SPEAKER_01Yeah, well, I've sp I've spent a fair amount of time thinking about that, and maybe you can't avoid thinking about it if you're trying to compose. Uh because you you know, you want to say something that hasn't said been said before. I think that's a reasonable goal. But how you do that is worth thinking about because I think the common wisdom is, you know, you you plop some kid down in a conservatory program and you say, Go forth, don't sound like anything that has come before you, no pressure.
SPEAKER_05And I can't think of anything more paralyzing than that.

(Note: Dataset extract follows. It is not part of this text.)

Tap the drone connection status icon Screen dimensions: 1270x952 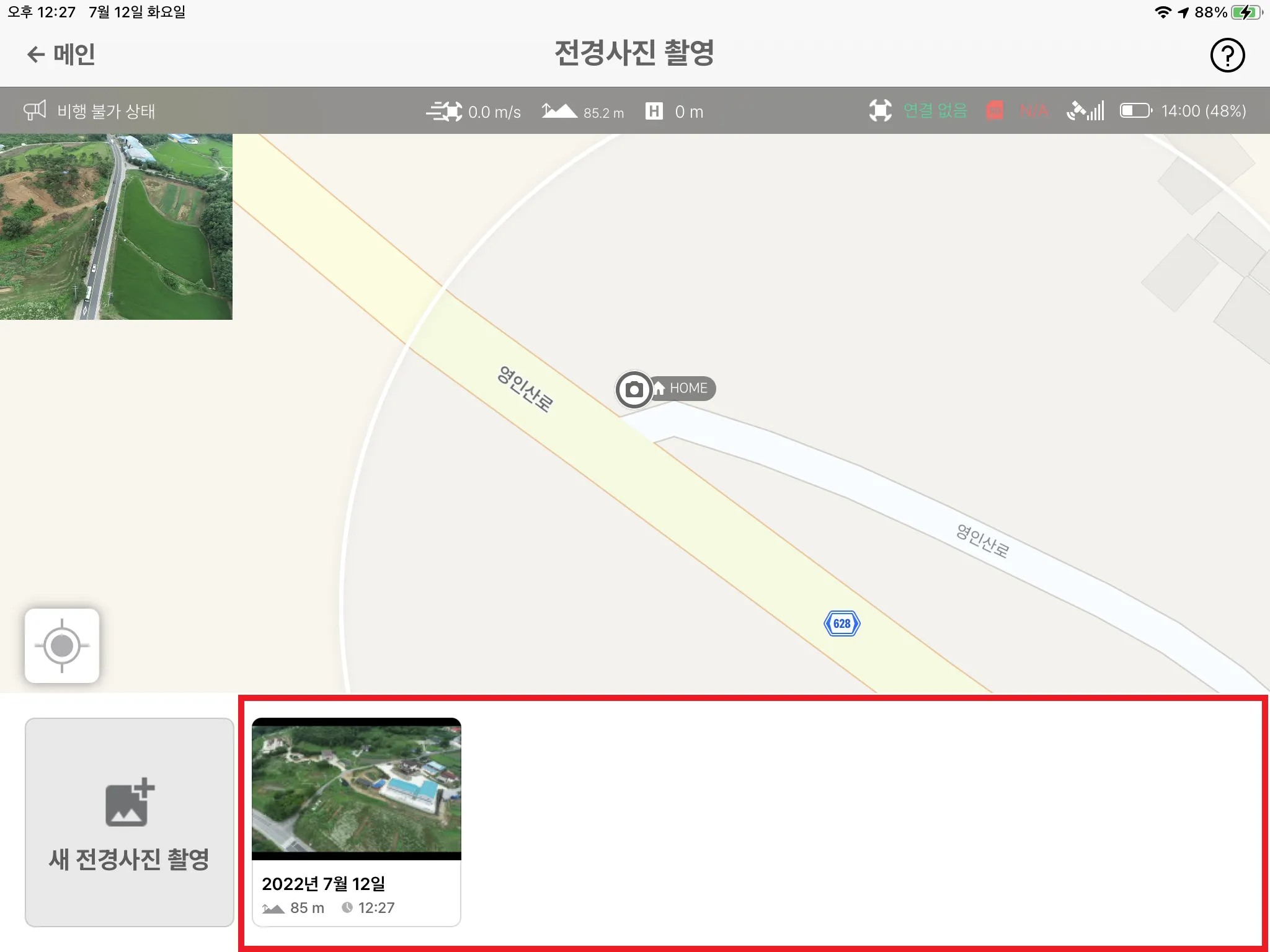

SPEAKER_01Well, and it's just dumb.
SPEAKER_05Right. It's just genuine. Right, because it's a it's a paradox, right? The best composers are ones who have a very unique voice that are saying something new and original, but that paradox on the other side of it is like tons of history and study of what came before them.
SPEAKER_02Yeah. Right.
SPEAKER_05And that those two things married together is what actually propels things forward. And so I I like as a conductor, I really enjoy exploring that paradox too, because uh for whatever reason, being a being uh ensemble that's like, let's just do new works, only new works, living composers doesn't really interest me. And when we started, when Sound of Ages first started, we were gonna be Renaissance only, and I wasn't gonna do anything later than Mozart. And then I realized that that is not a good idea for me to do because there are other groups who are already doing that. Number one, and number two, Mozart is actually very different and hard to program with Thomas Talis. So if you're gonna have, and the market here is asking for different things, and I care way more about connecting with the audience and like real elevating, heart-opening connection, forging experiences. And so that that's when I feel like, oh man, there's this cool ancient world that if we can find the thread to that foundation from today, we can take the audience with us, you know. And so that that's why your works and and our collaboration, finding old and new, both as composer and conductor, has been so thrilling and fulfilling. And I think, like we mentioned last podcast, we've I think we've barely scratched the surface, you know. There's infinite left to explore.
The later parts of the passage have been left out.